I 've even thought of collecting some series in "value" grades. You can still
get a complete collection of great looking coins for not a lot of money.
-Khayse
<< <i>So if you don't collect top "pop" 1970-D "FS" nickels you are not a collector? >>
This is not really complicated. In Wondercoins reference to "serious nickel collectors" there
was the implication that he meant Jefferson Collectors. And since so many Jefferson collectors
end their collections at 1964 I'm sure he did not mean to imply that those collectors were some-
how not real collectors. Surely no one here has ever claimed that Dbldie55 is any less of a man
or a collector because he doesn't collect modern coins. WE CAN CERTAINLY SEE HOW BEING
RELENTLESSLY SLAMMED FOR YOUR COLLECTING SPECIALTY MIGHT BEGIN TO BE TAKEN PER-
SONNALLY AND MIGH DAMAGE THE FORUM. In this light please be willing to accept Wondercoins
abject apology should he be so kind as to extend it. I'm sure he meant you no harm!

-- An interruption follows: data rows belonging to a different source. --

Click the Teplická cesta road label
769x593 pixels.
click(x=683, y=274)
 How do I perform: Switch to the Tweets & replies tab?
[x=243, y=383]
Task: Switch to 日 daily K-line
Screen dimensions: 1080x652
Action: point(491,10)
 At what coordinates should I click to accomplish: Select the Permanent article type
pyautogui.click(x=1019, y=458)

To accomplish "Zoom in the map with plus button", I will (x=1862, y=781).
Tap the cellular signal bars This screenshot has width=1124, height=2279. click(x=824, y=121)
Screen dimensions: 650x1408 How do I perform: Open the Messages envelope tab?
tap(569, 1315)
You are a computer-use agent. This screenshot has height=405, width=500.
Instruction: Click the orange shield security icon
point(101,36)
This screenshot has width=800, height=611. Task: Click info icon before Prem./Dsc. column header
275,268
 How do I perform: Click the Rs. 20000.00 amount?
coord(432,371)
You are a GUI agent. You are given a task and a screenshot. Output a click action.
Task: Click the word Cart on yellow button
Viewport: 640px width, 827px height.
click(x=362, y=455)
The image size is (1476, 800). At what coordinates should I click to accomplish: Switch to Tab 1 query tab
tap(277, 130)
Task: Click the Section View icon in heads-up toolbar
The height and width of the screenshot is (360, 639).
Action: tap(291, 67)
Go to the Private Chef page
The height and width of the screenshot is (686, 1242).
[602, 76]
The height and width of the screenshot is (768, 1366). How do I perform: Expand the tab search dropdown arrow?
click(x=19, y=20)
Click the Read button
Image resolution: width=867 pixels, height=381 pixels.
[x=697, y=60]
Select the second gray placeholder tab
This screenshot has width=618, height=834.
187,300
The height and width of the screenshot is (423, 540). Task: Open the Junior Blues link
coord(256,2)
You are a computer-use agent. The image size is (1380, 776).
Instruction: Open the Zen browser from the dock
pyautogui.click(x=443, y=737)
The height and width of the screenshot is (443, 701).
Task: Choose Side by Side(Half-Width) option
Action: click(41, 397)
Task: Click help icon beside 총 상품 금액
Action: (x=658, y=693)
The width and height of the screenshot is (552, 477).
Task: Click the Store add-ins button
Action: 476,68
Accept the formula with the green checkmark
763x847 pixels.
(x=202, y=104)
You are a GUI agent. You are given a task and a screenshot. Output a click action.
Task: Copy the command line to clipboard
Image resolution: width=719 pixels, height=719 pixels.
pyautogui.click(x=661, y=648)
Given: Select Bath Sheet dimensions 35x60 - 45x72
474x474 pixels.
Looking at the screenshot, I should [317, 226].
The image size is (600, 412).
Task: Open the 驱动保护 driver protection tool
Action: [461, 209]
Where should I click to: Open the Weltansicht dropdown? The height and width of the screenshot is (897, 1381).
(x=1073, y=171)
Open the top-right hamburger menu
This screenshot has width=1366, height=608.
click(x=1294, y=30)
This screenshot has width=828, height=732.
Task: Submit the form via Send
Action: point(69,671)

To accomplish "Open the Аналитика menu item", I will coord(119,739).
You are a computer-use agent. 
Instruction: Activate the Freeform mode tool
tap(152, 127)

a complete collection of circulated Morgans, a complete uncirculated set of Morgans, a complete set of top pop Morgans;
a circulated set of Jeffersons, a uncirculated set of Jeffersons, a complete set of FS top pop Jeffersons.
Non of these sets lessens the other. The collectors all have different ideals (and probably pocket books). That is it.
Nobody ever said that Jack Lee ruined the hobby, just the opposite. The fact that moderns are pocket change in circulated condition IS NOT AN ISSUE! When I was a kid Morgans were still being dropped into slot machines here in Vegas, and a lot of them still are not worth much over melt. What exactly is the difference. $4 in silver?